Military Veterans’ Housing Project Makes Significant Headway
Its ambitious programme set out to construct 5854 houses for military veterans across this country by the end of the medium-term expenditure framework this year.
Human Settlements Minister Lindiwe Sisulu said earlier this year that the Department of Military Veterans indicated that there was initially a housing backlog of 4909. However, the Department of Human Settlements had in fact secured 5600 houses for military veterans, and exceeded and cleared the backlog by the first half of this year.
The department revealed that the houses for qualifying military veterans have unique features that include two bedrooms, a kitchen with a stove, a car port, bathroom, plastering, ceiling installation, electricity and fencing.
Gauteng Department of Human Settlements spokesperson Keith Khoza tells Infrastructure that the Military Veterans’ Housing project remains fundamental in addressing the economically impoverished state in which many of these individuals find themselves.

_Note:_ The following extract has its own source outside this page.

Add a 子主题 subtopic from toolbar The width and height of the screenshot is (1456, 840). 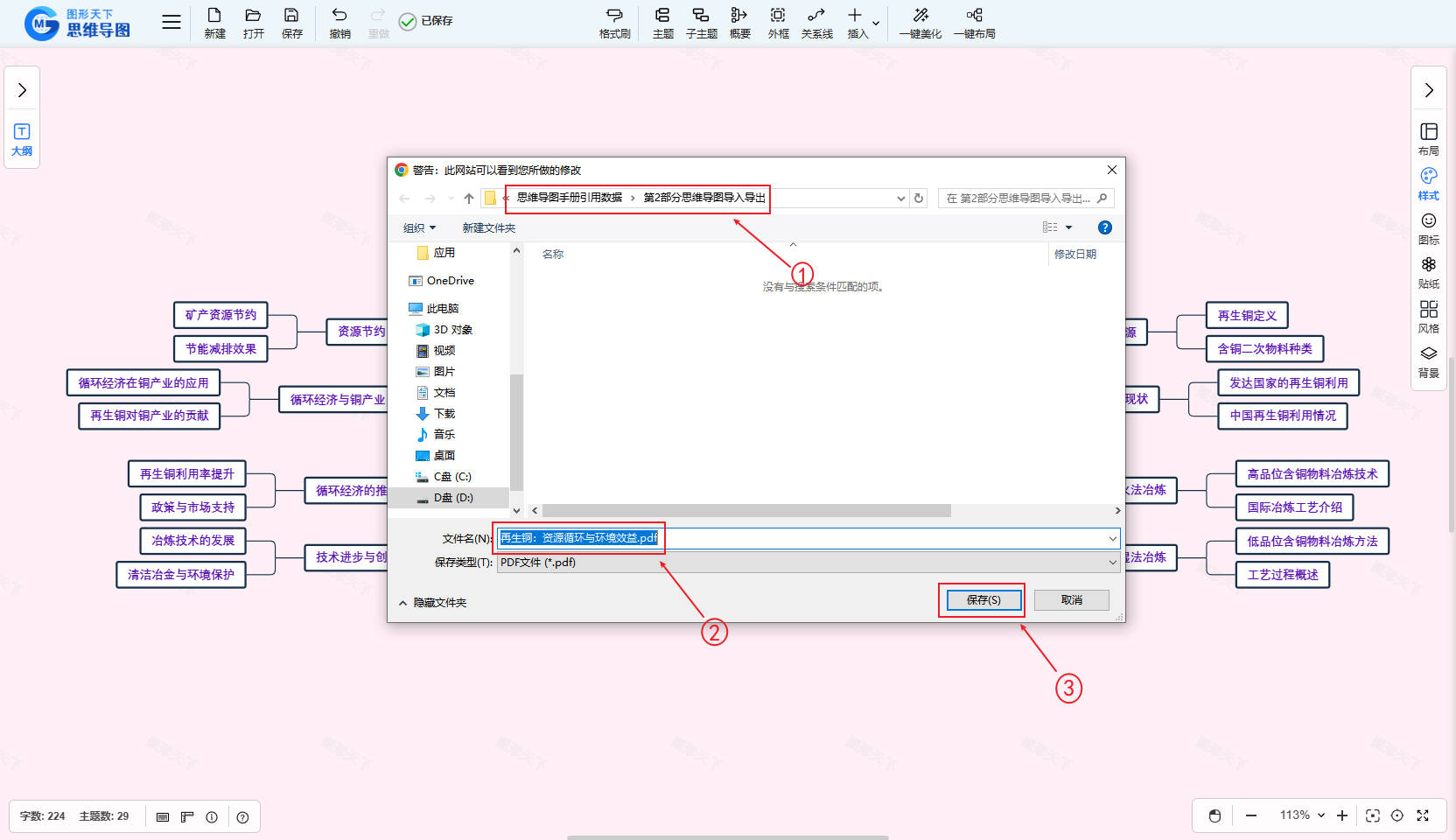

“The Department of Human Settlements aims to alleviate the pressure of the destitute circumstances in which these elderly military veterans find themselves. This strategic priority and project demonstrates the pivotal role that the infrastructure development plays in uplifting the socio-economic circumstances of all South Africans.
“The Constitution speaks of shelter as an inherent right of all and shelter helps provide a sense of comfort and decency to those who are homeless or in challenging situations – and this at the heart of everyone’s entitlement as a basic human right.”
Khoza explains that in Gauteng, the department is working with the South African Military Veterans Association to establish and consolidate the actual number of houses that needs to be built. He explains that previously many of these military veterans qualified under the Reconstruction and Development Programme for Housing. “Now that we have a project which directly addresses military veterans, we will bed down the numbers in line with the qualification process outlined for this programme.”
“In order to fast-track and support the initiative of redressing the past injustices and honouring the heroes and heroines of our liberation, a number of private sector initiatives were undertaken,” explains Kibiti Ntshumaelo, MD at Lekwa Consulting Engineers. Lekwa is a medium-scale, fully representative black and diverse civil engineering consulting firm established in 2002.
“Lekwa decided to get involved in this project because giving is part our mission statement, which undoubtedly states that our company is committed to sustainable and community-related projects that drive socio-economic growth. There are many South Africans who fought hard for liberation, and, as a truly empowered proudly South African company, Lekwa prides itself in getting involved in projects such as these.”
He explains that. as part of its social investment strategy, the company committed to build a house that comprises three bedrooms, a bathroom, an open-plan kitchen and a living room for one elderly ex-military veteran couple. “As part of ploughing back to the community, Lekwa Consulting Engineers had identified an elderly military couple who resided at the corner of Boulder Road and Hill Road, Midvaal Plot 10/59, De Deur, and committed to building this couple a 62m² house. The beneficiaries are former military veterans who have been residing since 2005 in a shack on a plot purchased in 1997.”
Ntshumaelo explained that the construction period for the project was three months. “The project would have not been a success had it not been for the help of our co-sponsor Tile Africa. Local labourers and all materials were acquired locally.”
Meanwhile, outside of the Military Veterans Housing Project, Lekwa Consulting Engineers also built a four-roomed, 40m² house for a 77-year-old female in Orange Farm Extension 2.
“Living in a two-roomed shack for the past
19 years, the individual indicated to the team that she had already lost hope of ever being able to get a house of her own, and that she would die living in a shack.
“The project saw other key players come on board, including Tile Africa; Lewis Furniture store (Orange Farm); Dezzo and Newcom Plumbing,” explains Ntshumaelo.
The company also employed local labourers on this project, which took about two months to construct.